I don’t understand why she’s wearing pointe shoes at all. What kind of injury prevents a person from dancing professionally, while leaving her ability to go on point unimpaired? And if she can’t go on point, what’s she doing in the shoes?
As I recall, her injury was a sprained ankle (I know) and sure, it’s totally possible to be able to dance on pointe for short stretches, but not have the physical capability to keep up the demands of a professional dance career anymore. So that part makes sense, even if the injury is a little hand-wavey.
And the pointe shoes are on the cover to get me to read it. Obviously.
I did just order a copy of Off Stage and On, so thank you, Rebecca!
Sprained ankle wouldn’t end a dance career. I haven’t read Melissa Hayden’s book. Want to now. Studied with her on scholarship in NY. She was a firecracker. She started ballet late. Didn’t have the traditional Balanchine body. Didn’t matter. Made it to Prima Ballerina. Fierce. Totally unique.
@Redheadedgirl – Hope you like the Hayden book! I’d love to read your review!

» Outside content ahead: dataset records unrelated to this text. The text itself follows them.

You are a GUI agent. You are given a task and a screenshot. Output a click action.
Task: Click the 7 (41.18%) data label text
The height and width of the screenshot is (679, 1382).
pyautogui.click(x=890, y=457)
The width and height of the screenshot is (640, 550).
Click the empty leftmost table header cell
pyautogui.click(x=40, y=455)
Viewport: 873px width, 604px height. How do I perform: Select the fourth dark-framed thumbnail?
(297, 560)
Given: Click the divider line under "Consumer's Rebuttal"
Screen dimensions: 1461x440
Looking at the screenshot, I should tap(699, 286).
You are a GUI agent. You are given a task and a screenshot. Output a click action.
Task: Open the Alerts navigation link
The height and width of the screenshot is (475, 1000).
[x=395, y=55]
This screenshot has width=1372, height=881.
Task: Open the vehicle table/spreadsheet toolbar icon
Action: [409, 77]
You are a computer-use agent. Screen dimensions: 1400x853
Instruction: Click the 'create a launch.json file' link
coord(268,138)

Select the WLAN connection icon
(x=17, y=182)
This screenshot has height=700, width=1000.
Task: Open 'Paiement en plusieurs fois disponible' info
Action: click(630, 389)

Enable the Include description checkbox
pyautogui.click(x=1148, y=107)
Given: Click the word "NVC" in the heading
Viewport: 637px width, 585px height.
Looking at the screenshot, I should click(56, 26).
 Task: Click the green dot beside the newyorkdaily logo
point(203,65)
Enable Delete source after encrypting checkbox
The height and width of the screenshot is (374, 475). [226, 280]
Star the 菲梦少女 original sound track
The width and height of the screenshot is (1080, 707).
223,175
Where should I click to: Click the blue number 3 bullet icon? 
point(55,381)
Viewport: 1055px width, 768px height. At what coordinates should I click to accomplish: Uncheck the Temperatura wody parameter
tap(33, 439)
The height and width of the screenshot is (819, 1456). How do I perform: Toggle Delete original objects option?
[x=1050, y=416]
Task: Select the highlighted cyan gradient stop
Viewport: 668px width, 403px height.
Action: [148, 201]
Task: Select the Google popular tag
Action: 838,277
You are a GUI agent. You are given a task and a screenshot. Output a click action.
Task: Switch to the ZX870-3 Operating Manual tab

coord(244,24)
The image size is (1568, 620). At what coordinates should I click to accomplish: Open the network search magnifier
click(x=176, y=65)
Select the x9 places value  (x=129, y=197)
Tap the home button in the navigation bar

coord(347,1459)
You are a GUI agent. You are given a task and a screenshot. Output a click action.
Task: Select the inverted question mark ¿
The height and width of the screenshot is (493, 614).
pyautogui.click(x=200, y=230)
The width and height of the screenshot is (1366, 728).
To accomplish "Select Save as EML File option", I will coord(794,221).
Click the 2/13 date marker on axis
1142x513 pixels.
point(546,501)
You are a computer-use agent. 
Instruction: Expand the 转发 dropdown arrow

@Sara – Wow, lucky you! That must have been an amazing experience. I’ve ranted before about the way ballet dancers are portrayed, but I think that’s just an extension of what some people earlier were saying about not reading about jobs you know. (Not that I ever got as far as you did in ballet, but I did grow up around dancers.) But scientists, professors, physical therapists, and pretty much any other profession doesn’t come off much better.
It was. Feels almost like a dream. Another person, that it all happened to.
The movie Turning Point depicted the world pretty well. I went to that movie seven times. Made my husband and son sit through it decades later. They were polite, but bored. It was magic when it came out, but even to me it suddenly seemed very dated. I wished I had kept the memory of its splendidness rather than trying to recapture the feeling I had watching it at 16.
So, I was reading this review and telling my son about it and mentioned what happened in the spoiler and he said ‘No, thats just wrong. You don’t DO that thing in that situation.’ He’s 17 with a first aid certificate. He’s fairly certain that doing That Thing in That Situation will give the opposite to the desired result.